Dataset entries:
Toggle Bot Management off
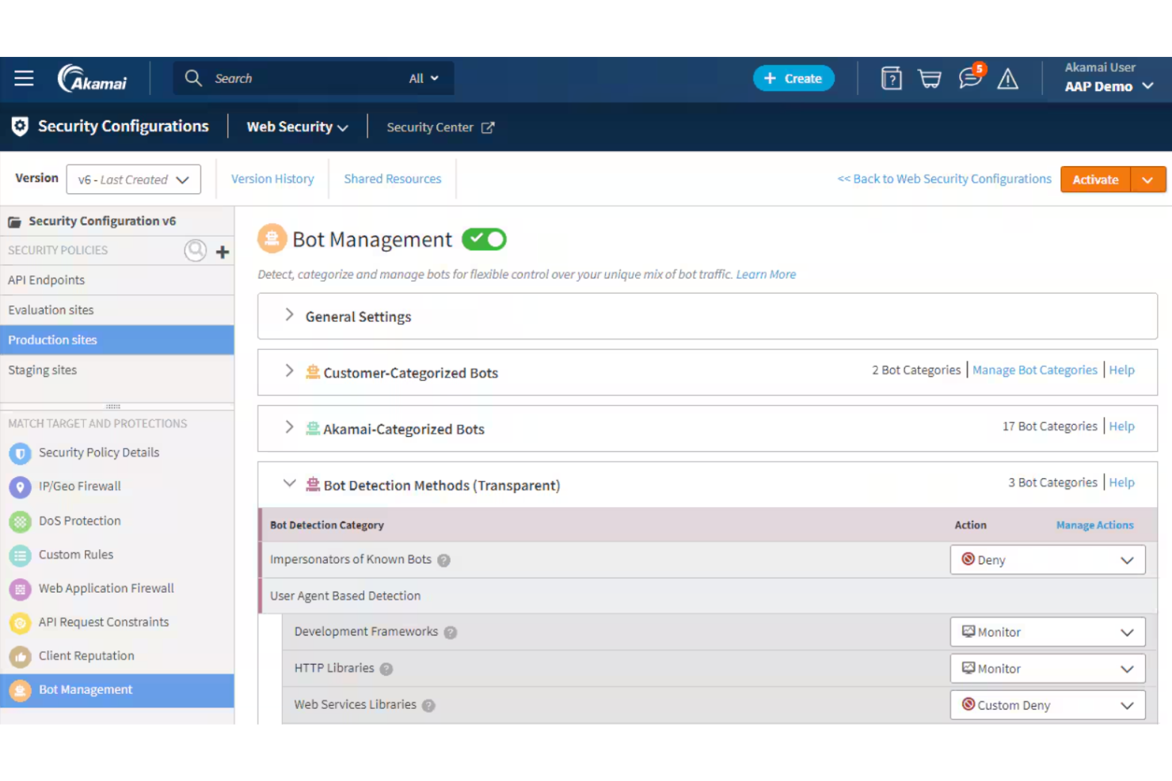Screen dimensions: 1172x781 [483, 239]
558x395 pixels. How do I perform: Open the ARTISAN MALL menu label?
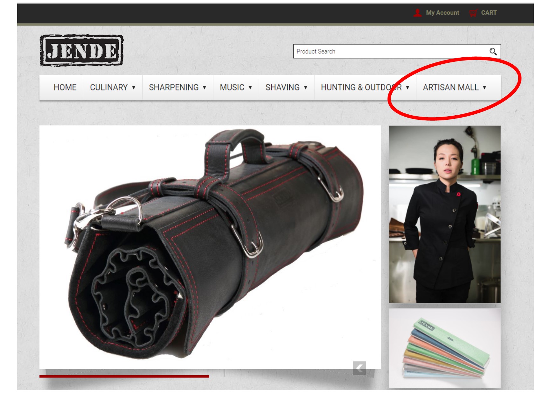(450, 88)
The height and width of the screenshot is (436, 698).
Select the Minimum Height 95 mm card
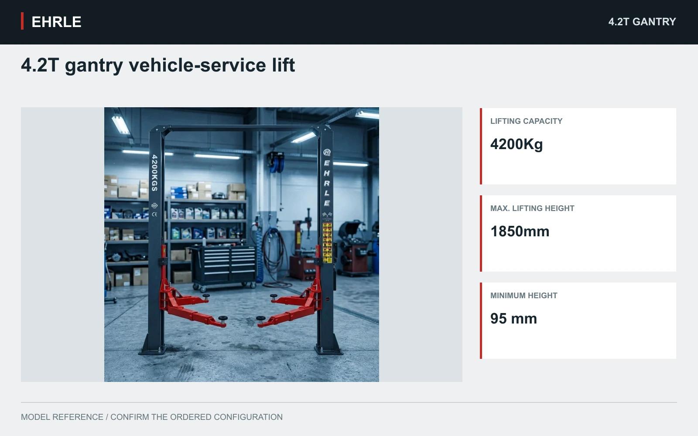578,320
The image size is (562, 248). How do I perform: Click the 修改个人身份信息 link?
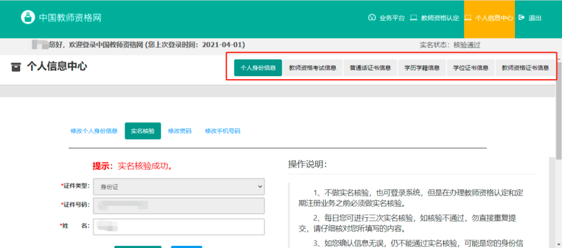pos(94,131)
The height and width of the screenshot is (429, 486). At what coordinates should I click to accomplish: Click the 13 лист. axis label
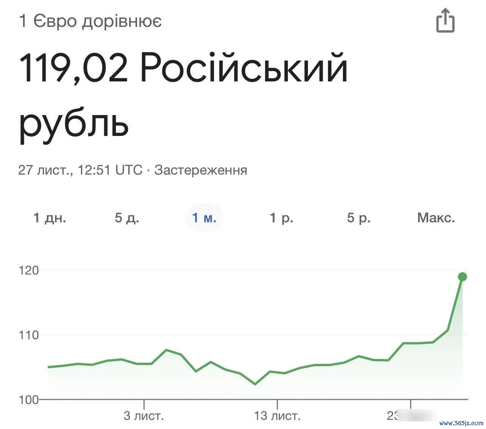click(x=278, y=416)
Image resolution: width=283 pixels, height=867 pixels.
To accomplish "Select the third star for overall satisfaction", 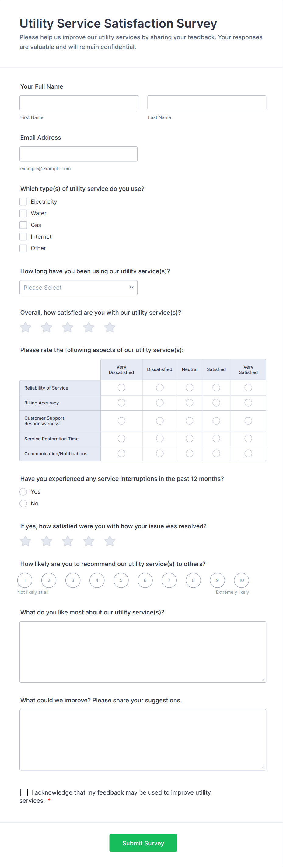I will point(68,327).
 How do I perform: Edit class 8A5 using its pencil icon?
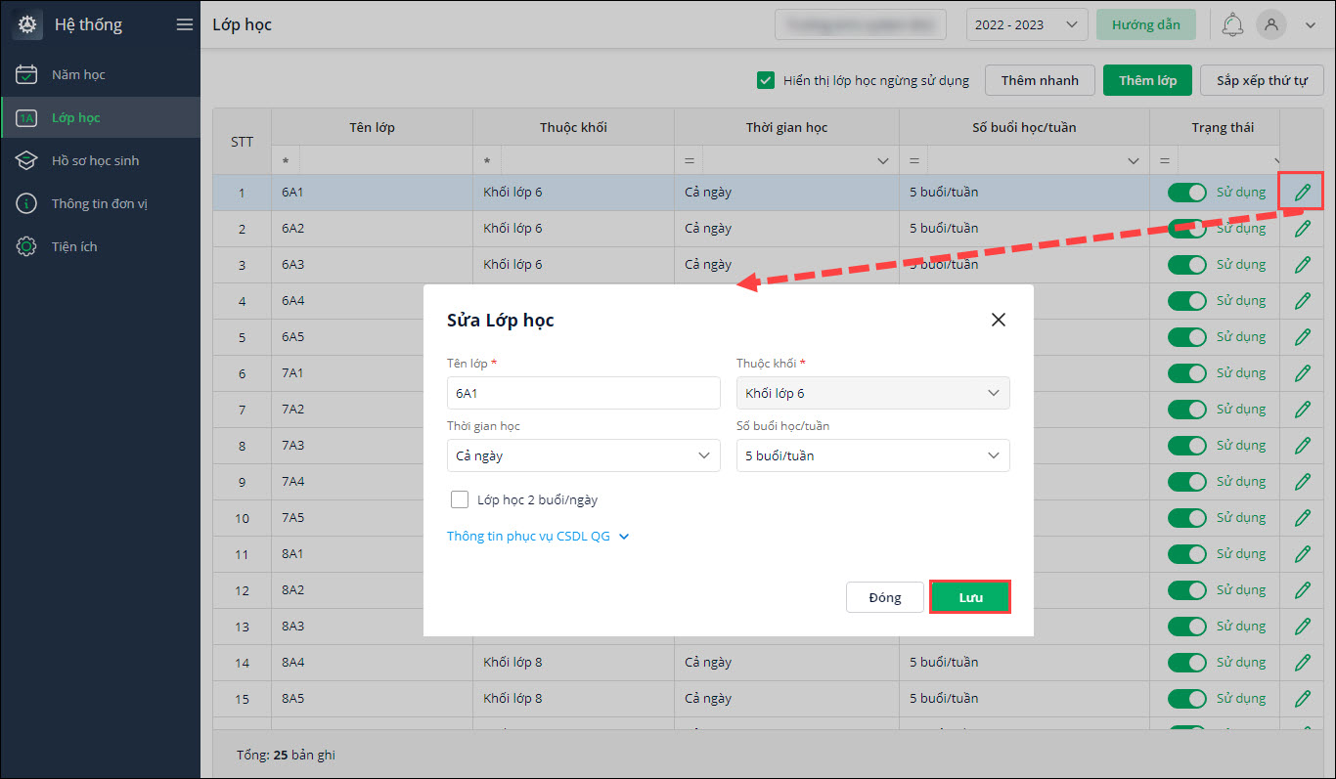pyautogui.click(x=1302, y=699)
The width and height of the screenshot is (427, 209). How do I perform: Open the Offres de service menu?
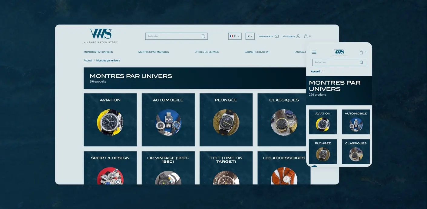(207, 52)
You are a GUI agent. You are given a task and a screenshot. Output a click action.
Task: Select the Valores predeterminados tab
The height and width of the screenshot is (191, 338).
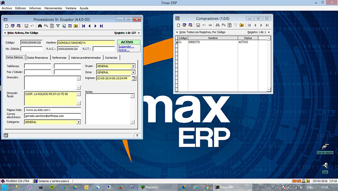click(x=86, y=58)
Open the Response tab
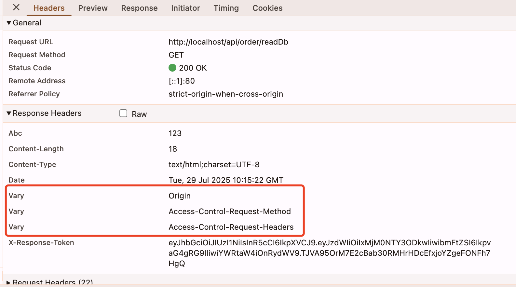 (x=139, y=8)

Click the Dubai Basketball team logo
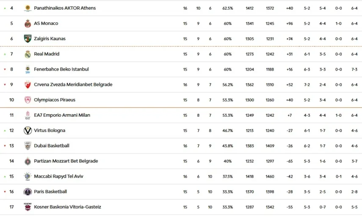click(28, 146)
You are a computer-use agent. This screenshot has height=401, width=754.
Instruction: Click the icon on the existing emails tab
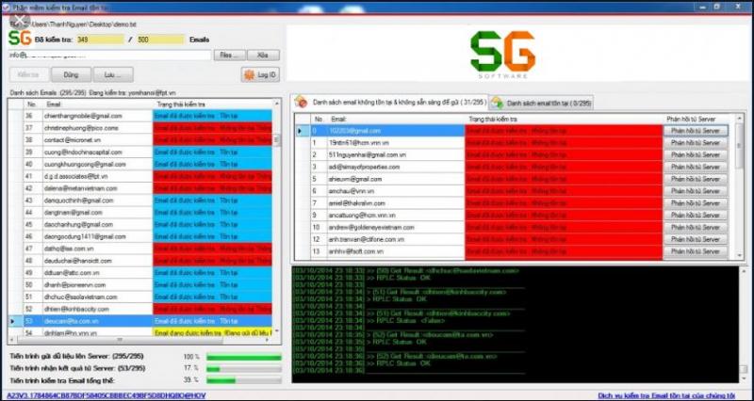(x=496, y=101)
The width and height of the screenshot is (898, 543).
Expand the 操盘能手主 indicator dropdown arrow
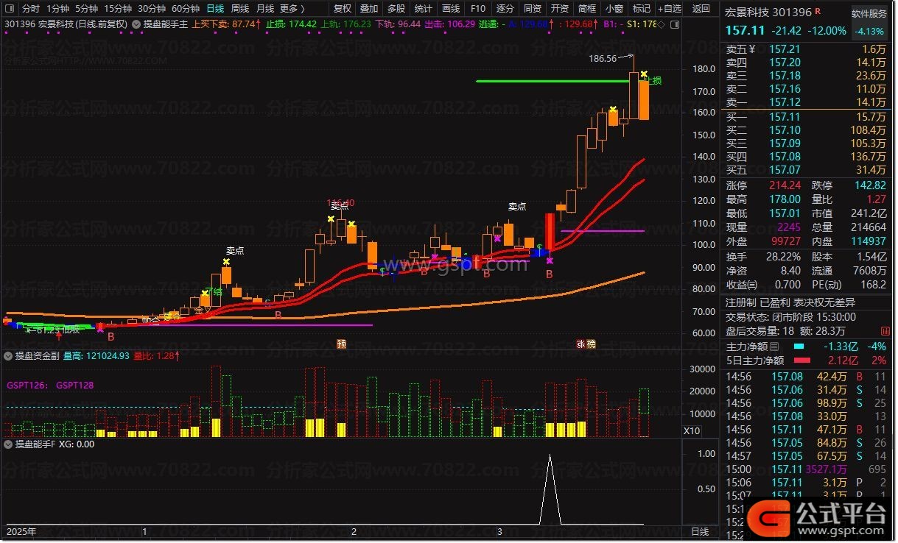(x=136, y=24)
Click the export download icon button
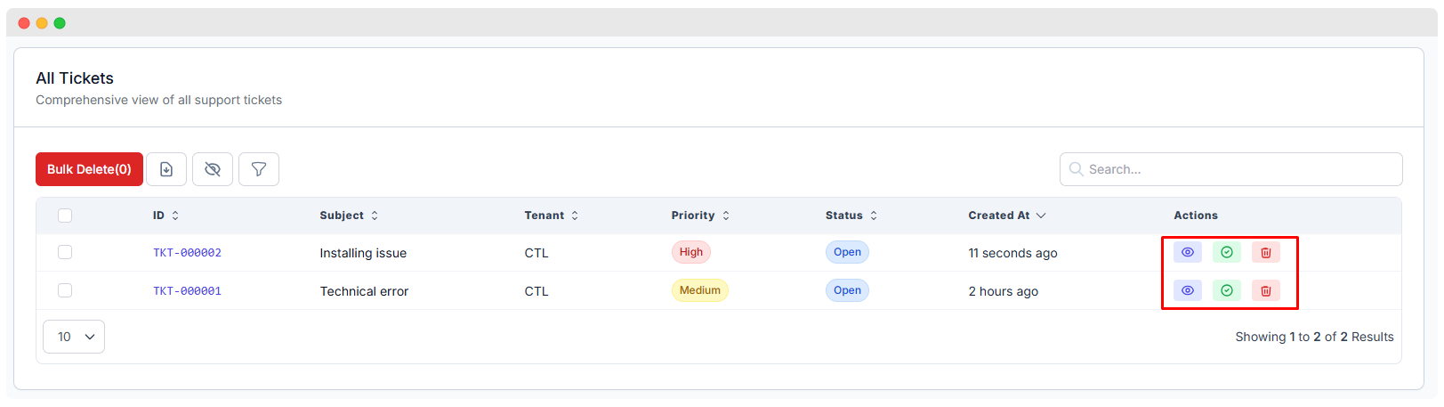The height and width of the screenshot is (407, 1444). pyautogui.click(x=166, y=169)
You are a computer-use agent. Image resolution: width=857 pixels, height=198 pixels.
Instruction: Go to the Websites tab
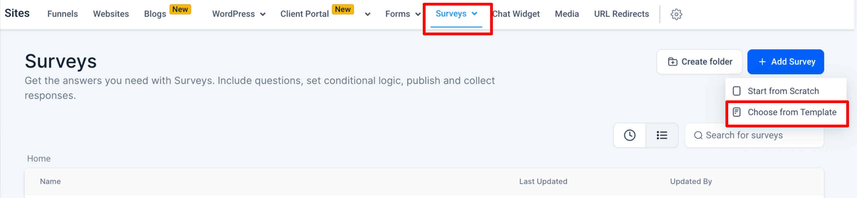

## DESCRIPTION OF THE TASK
Some lines in the data above hold the string "resolution". Find and copy each of them.

## OUTPUT OF THE TASK
Image resolution: width=283 pixels, height=867 pixels.
You are a computer-use agent. Image resolution: width=857 pixels, height=198 pixels.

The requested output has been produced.